The message you posted is not from the build of libogg. It's from audio/libvorbis.
So try _cd /usr/ports/audio/libvorbis && make clean && make install clean_


----------



## deadrabbit (Jul 12, 2009)

I also tried doing a make clean, make, make install in libvorbis before posting here, and it also produces an error - I'll give it another shot, and post the output.

I'm running sysinstall over SSH, so switching TTY doesn't work - is there a way to see the debug screen over SSH?

If I install a package from sysinstall, that's a binary right? I'm a bit perplexed about why the build is failing, and also I can't install the binary.

Thanks for the tips.


----------



## deadrabbit (Jul 12, 2009)

Trying to build libvorbis failed with the same error.


----------



## ale (Jul 12, 2009)

How did you installed your packages (ports/packages)?
Is your ports tree updated?
Are your installed packages updated (pkg_version -l "<")?


----------



## deadrabbit (Jul 13, 2009)

I installed FreeBSD with the minimal set of packages 2 days ago, then downloaded the ports tree, so it should be up to date. I installed distcc with ports (although, I couldn't get it to work with my Arch Linux distcc server). Then I attempted to install musicpd with ports, and ran in the libvorbis problem. 

pkg_version -l "<" showed that libiconv and popt were out of date, so I updated those with ports, and now I'm trying to build libvorbis again (it takes a few hours to fail, so it's a pretty slow troubleshooting process).


----------



## jb_fvwm2 (Jul 13, 2009)

You may want to upgrade your ports tree. libvorbis was 
bumped on the tenth...  Also many audio ports were
minor-bumped a day or so earlier than that IIRC.


----------



## deadrabbit (Jul 14, 2009)

I tried updating the ports tree and building - still failing with the same error.

I also tried downloading the libvorbis source directly from xiph.org, and building it without ports - and again, it failed with the same error.

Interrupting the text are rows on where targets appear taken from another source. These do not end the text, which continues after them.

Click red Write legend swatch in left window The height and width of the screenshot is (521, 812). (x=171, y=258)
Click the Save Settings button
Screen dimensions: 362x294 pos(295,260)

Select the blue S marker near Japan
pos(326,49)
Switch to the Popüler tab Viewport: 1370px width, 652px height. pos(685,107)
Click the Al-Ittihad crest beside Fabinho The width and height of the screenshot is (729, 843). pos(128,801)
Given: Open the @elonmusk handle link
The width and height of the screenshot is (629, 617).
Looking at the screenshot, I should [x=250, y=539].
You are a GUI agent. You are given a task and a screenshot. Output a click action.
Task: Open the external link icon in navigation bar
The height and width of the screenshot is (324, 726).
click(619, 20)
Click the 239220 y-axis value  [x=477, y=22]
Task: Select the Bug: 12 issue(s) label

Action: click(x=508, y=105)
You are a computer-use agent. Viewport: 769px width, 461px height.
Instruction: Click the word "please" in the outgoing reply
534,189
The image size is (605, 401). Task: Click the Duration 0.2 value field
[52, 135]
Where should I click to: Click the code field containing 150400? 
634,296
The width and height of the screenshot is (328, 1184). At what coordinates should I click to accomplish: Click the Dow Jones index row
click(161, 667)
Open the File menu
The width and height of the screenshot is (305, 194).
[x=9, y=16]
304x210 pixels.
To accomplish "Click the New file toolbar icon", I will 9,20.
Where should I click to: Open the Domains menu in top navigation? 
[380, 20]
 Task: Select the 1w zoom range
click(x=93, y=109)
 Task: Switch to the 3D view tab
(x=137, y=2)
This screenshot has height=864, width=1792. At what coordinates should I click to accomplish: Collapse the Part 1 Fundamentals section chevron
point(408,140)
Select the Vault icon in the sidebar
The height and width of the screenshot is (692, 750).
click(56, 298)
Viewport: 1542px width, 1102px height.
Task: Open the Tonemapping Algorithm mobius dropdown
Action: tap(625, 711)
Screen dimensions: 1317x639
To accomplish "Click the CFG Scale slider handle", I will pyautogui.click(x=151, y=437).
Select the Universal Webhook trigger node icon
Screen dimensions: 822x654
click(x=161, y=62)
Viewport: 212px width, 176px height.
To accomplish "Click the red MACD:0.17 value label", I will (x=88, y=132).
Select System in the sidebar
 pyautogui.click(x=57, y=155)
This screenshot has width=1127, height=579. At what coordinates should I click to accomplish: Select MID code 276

Any more ideas? Or is it time for me to switch back to Linux?


----------



## ale (Jul 15, 2009)

Are you are on a machine with few memory (or many used mem and few swap)?
What removing -pipe and/or lowering -O to 0 in your /etc/make.conf?
I think that it's not the case, but are you trying to build it with a gcc version different from the one installed from the base OS?


----------



## deadrabbit (Jul 15, 2009)

It does have very little memory - I thought it was 48MB, but I just checked and it's 24MB. I'm going to look around for some spare sticks to increase it . . . in the mean time, I'm trying your suggested modifications to make.conf. And I am use the regular build of gcc from the CD install.


----------



## deadrabbit (Jul 15, 2009)

It compiled! Thanks for all the help  . . . now on to getting audio and wireless to work.


----------